Do you find the process of working with an outside editor difficult or essential (or both)?

Sometimes difficult. Always essential. One experience with an editor at Banff, working on The Gladys Elegies completely changed how I thought about and wrote poetry. What this editor said about my work wasn’t easy, at first, to hear. But that critique moved me forward invaluably, and has stayed with me to this day. I’ve had the good fortune to work with excellent editors. And of course there has always been the equally invaluable feedback from friends, colleagues, peers. It’s quite mind-blowing, when you stop to think about it – the kind of commitment this entails.

After having published more than a couple of titles over the years, do you find the process of book-making harder or easier?

Harder, maybe. Because I think my standards are higher. I expect more, and so agonize longer about getting started, and am more critical along the way, and expect more of the book once it’s done in terms of how well it sells and awards, etc. In other words, in the beginning it was enough just to have a book published. Now the bar is raised.

When was the last time you ate a pear?

It’s been such a long time, I really can’t recall!

What is the best piece of advice you’ve heard (not necessarily given to you directly)?

From my mother when I was thirteen and struggling over an editorial for the school newspaper – “Write as if no one is ever going to read it!”

How easy has it been for you to move between genres (poetry to fiction)? What do you see as the appeal?

It’s difficult in terms of focus on a project, and the time it takes. For example, when Domain was released, reviews, etc. commented on the fact that it took ten years between my first and second collections.
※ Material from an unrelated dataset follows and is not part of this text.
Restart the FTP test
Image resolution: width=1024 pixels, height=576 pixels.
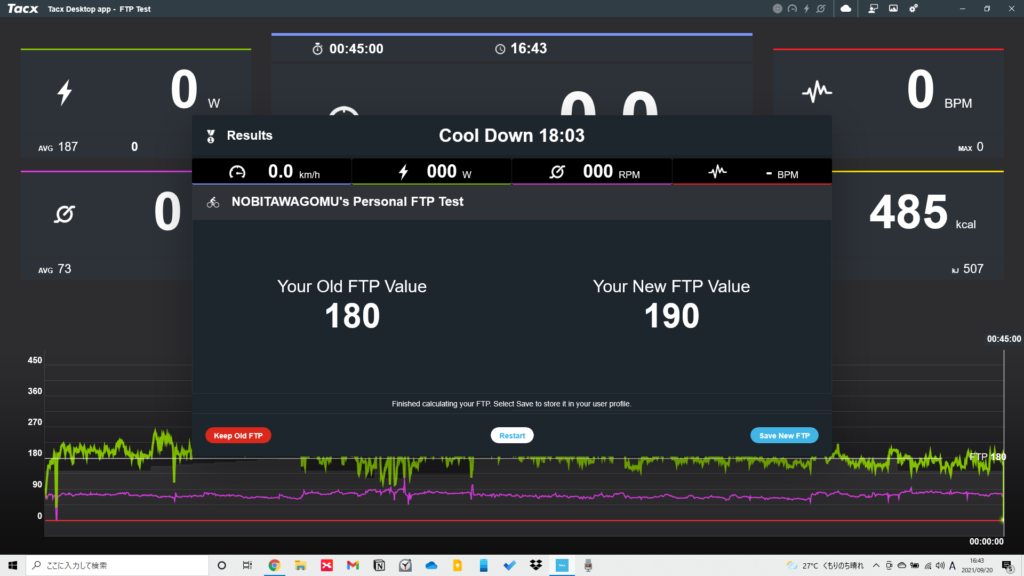point(512,435)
But what they didn’t note was that I’d published two children’s books (a novel and a book of poetry) as well as a play in between. It’s hard to shift gears mid-day and have two or more book projects going simultaneously.

The appeal is that work in one genre can transfer to another -- i.e. I believe my fiction is strengthened because of my focus on image and metaphor and the rhythm of language transferred from my work in poetry.
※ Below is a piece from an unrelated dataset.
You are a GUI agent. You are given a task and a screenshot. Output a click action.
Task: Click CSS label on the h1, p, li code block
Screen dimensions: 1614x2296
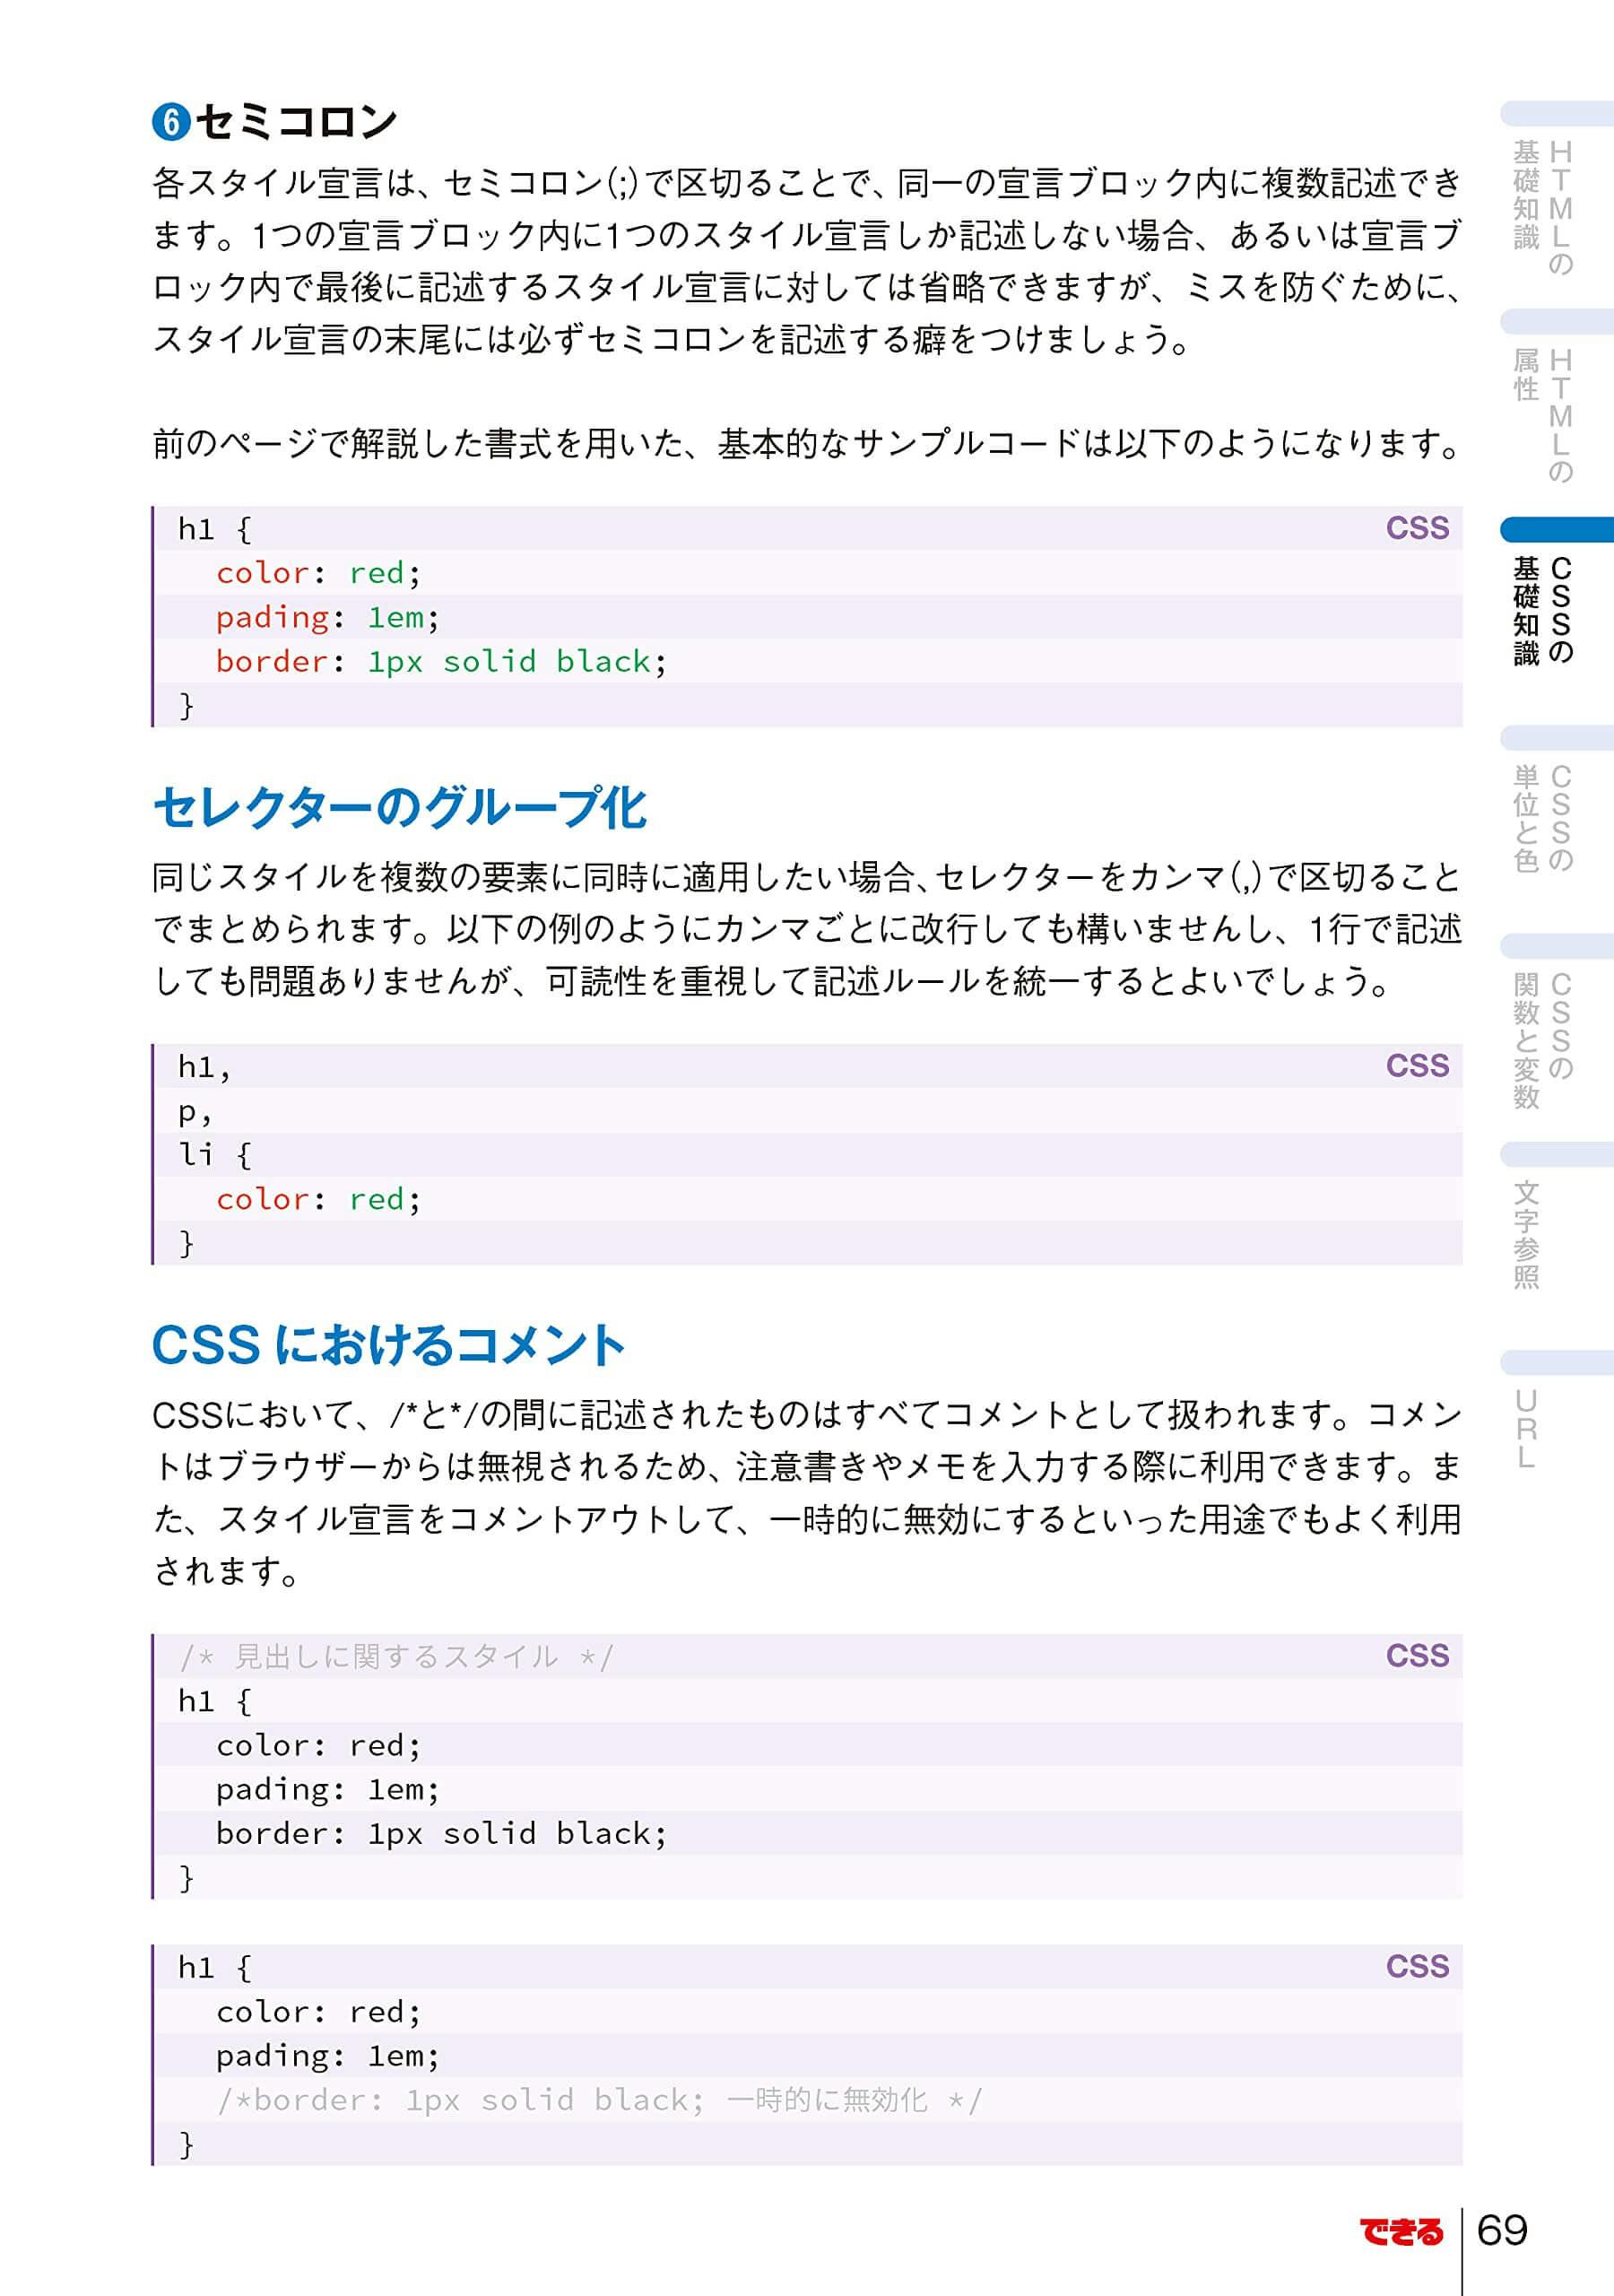click(1416, 1066)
What kind of writing routine do you tend to keep, or do you even have one? How does a typical day (for you) begin?

I have young children, so my regular writing routine is really determined by the childcare schedule, which is a sort of 8-2/three-four times/week schedule. What happens during this time is determined by the current project, so if I’m madly trying to complete my poetry book, as I was during the fall of 2006, the time is spent “warming up” by reading whatever’s on the go (various poems or essays, depends on project), and then getting down to the writing. In fiction, the whole block of time might be spent in research or just brainstorming. I have an “office” (librarian friend’s house) in Yarrow where I go to get away from phone/messy home office/e-mail/internet/my kids’ voices. It’s great, because it really forces me to spend the whole time writing (except to work on months-delayed interviews needing completion!); I bring my lunch and don’t budge from the writing room. I used to like writing late at night – still do sometimes, although with kids that seems to be happening less and less. But I like the late-night quiet and the solitude and the feeling that somehow you’re getting extra time for free. Sometimes I have to stay up all night just to keep a deadline; I set deadlines for myself (contests, readings, whatever) as a way of getting stuff done, and try to take them seriously.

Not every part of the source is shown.